Image Credit: Jeremy Cook

To keep all parts within easy reach, I constructed a rack/bin system with ZYLtech 2020 and 2040 (20mm x 20mm/40mm) aluminum extrusion that I had on-hand. Such extrusion can be somewhat expensive, but it’s easy to set up, and when I need to break down my setup, it can then be reused for other purposes. It consists of two uprights, along two horizontal members on which bins are attached using 3D-printed French cleat-style hangers.

On top of everything, a third horizontal member holds a shelf that I cut out on my laser, supported in part by 3D-printed angle brackets that I modified from another design. This shelf often holds my laptop, as well as boxes of work-in-progress.

Image Credit: Jeremy Cook

After some experimentation, I settled on an options bin section on the left (top and bottom), a small components area with parts that are combined into hardware kits (top right), and a large components/kit area (bottom right). I didn’t have this arrangement figured out to begin with, so it’s very helpful that the bins can be easily rearranged. I used different colors for the bins to help with quick visual identification.
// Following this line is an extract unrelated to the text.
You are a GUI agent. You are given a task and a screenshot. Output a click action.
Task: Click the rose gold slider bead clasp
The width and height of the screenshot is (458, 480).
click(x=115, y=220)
To assemble a JCPM 2 kit, I take an item from each bin in the bottom-right section and stuff it in a box. I can then move on to options, though lately I’ve been reversing the options/standard order to help with accuracy. To make up the parts kit, I do a similar procedure with the top right area, paying attention to number of parts from each bin, since some parts need more than one each. Labels are applied to help with the picking process.

3D-Printed Jigs

Image Credit: Jeremy Cook

Along with pick bins, the other element to my manufacturing cell setup was creating 3D-printed assembly jigs. These went through many…many iterations, but I ended up with a jig that holds to-be-soldered elements in place on the board, along with a second jig that makes it easier to solder up the Pro Micro board that powers the JCPM 2. Suffice to say, that without such jigs, the process would be much harder and the end product would feature parts that were not as well aligned.

For another example 3D-printed solder jibs, I used one put together “light cubes” in this post. Jigs, of course, aren’t anything new, but 3D-printing gives you flexibility and ease-of-manufacturing that would be difficult with other processes. On the other hand, making fine adjustments often means re-printing the whole assembly. When working with metal in a more traditional sense, you might simply have to take a few thousandths of an inch off here of there to make things perfect.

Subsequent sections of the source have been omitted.